Tuesday, February 2, 2016

Conversion Visibility = Healthier Organizations


Businesses are about converting something into something else.  Whether it is converting revenue into cash, prospects into customers or subscriptions into relationships, knowing how well you are doing is a key to having sustainable success.  Successful conversion rates are defined by their downstream impact on the health of the business.  If your conversion rates aren’t visible to you, their sway will be in the form of cash flow issues, declining sales or higher levels of customer attrition. 

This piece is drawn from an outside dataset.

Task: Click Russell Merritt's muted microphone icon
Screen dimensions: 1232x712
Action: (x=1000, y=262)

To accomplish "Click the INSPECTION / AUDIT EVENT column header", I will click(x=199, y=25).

Many of the organizations I have worked with could guess at best as to what their conversion rates were.  Those that could guess weren’t sure what information was available to confirm their estimation.  All of them were aware of problems in regards to cash flow, customer satisfaction, new customer growth, revenue stagnation and process issues.  Increasing the visibility to conversion metrics allows for the correlation of organizational concerns to the visibility of the root problems and viable solutions.

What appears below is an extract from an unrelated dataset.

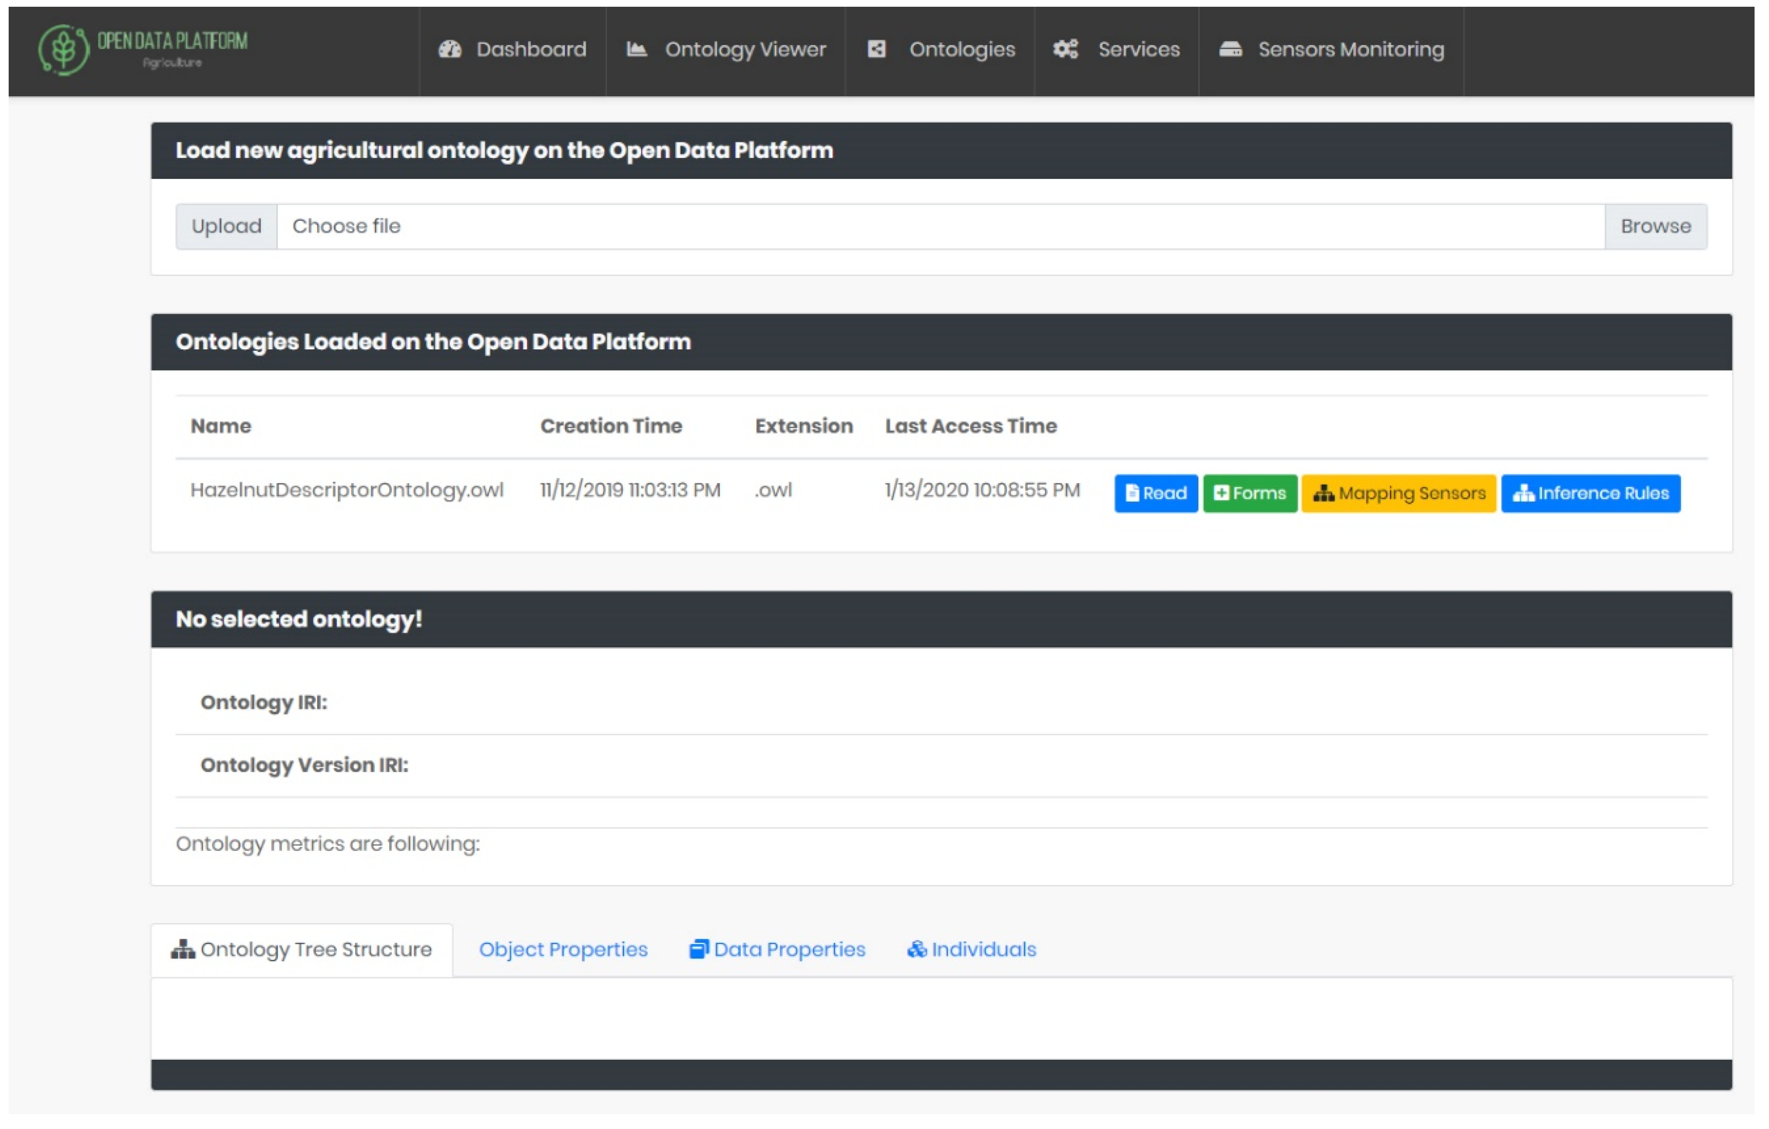Select the Ontology Tree Structure tab

coord(315,949)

Because for so many businesses, CASH IS KING, we can use cash conversion rates as an example.  The first step is defining when the process starts.  In most cases, the process starts when the sale starts, i.e. when the customer commits to a purchase.  Once that starts, there are a series of events that occur including but not limited to:  Order Placement, fulfillment, shipping, billing, collection and deposit.   In this case, there will be a time period between each step. 

Adding up all of the time periods will give you the amount of time it takes to convert a sale into cash.  The average of those transaction times will give you your average conversion rate which can be compared to the amount of time it takes you to pay for your COGS.  If it takes you longer to get your cash than it does for you to pay for to goods, you have a negative conversion balance which means you are floating the money for your business.  Unless you are a bank and can charge interest on these transactions, you have an unbalanced scenario which leaves your business holding the bag.

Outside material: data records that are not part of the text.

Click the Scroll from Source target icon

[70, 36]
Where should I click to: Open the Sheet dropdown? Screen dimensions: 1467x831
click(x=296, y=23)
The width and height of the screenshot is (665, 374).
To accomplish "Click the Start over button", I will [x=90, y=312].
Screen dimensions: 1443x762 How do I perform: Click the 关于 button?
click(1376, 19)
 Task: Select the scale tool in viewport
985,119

Whether it is cash or any other conversion variable, understanding your metrics is the key to coming up with action plans to address any misses.  In the cash example, if you aren’t able to track the time between each step, you aren’t able to confirm your conversion rate.  This creates an inability to effectively improve your process or your results. 

The first step, as it is so many times, is admitting there is a gap in your information.  Once you have done that most difficult step, the next ones come much easier. 

Step 1. – Determine the key components of conversion.  Make sure they are quantifiable and consistent across the majority of your transaction scope. 

Step 2. – Once you have determined the individual components of your transaction ensure that you have a consistent way of tracking each one.  Make sure that your information is quantifiable and can be gathered in an efficient and consistent way.

Step 3. – Collect your data.  Depending on the size of your organization and the number of transactions you complete, the period before you have usable data may take a while.  It is important that you exercise patience here and understand that pushing the issue or trying to affect the data before it has time to come in may have a detrimental effect on the outcome.

Step 4.- Organize and analyze your data.  By placing the date in a consumable format that is easy to read and understand, you will have a simpler time creating your roadmaps for success.

Why does this matter?  Beyond the financial and organizational impact of not knowing what your conversion rates are, if you can’t see them, you can’t fix them. 

Having the information is only the first part, but now that you have it, you can create actionable plans to improve the results.  The beauty of having good information is the ability to create good plans from it.  Taking each section of your conversion process, you can determine which parts need more work than others.  In the case of the cash example, if it is taking you 15 days to create an invoice after the product is ordered, that might be an example of an area of opportunity.  From there, you can look at your process to figure out how you can create more efficiency in order to have a more positive outcome.

Organizing your action plans to address one or two issues at a time will have a better long term impact than trying to fix all of your issues at once.  I have found that picking two at a time is usually the most efficient.  Take one of the biggest areas of improvement and one of the smallest and tackle those first.

By creating a data driven matrix, you have given your organization the clear visibility to where you are currently (actuals), the ability to determine where you should be (benchmarks/goals), the variables you want to track (KPIs), and the possibility to create a clear path to improve them (action plans): all of the things a successful organization needs to be efficient and sustainable.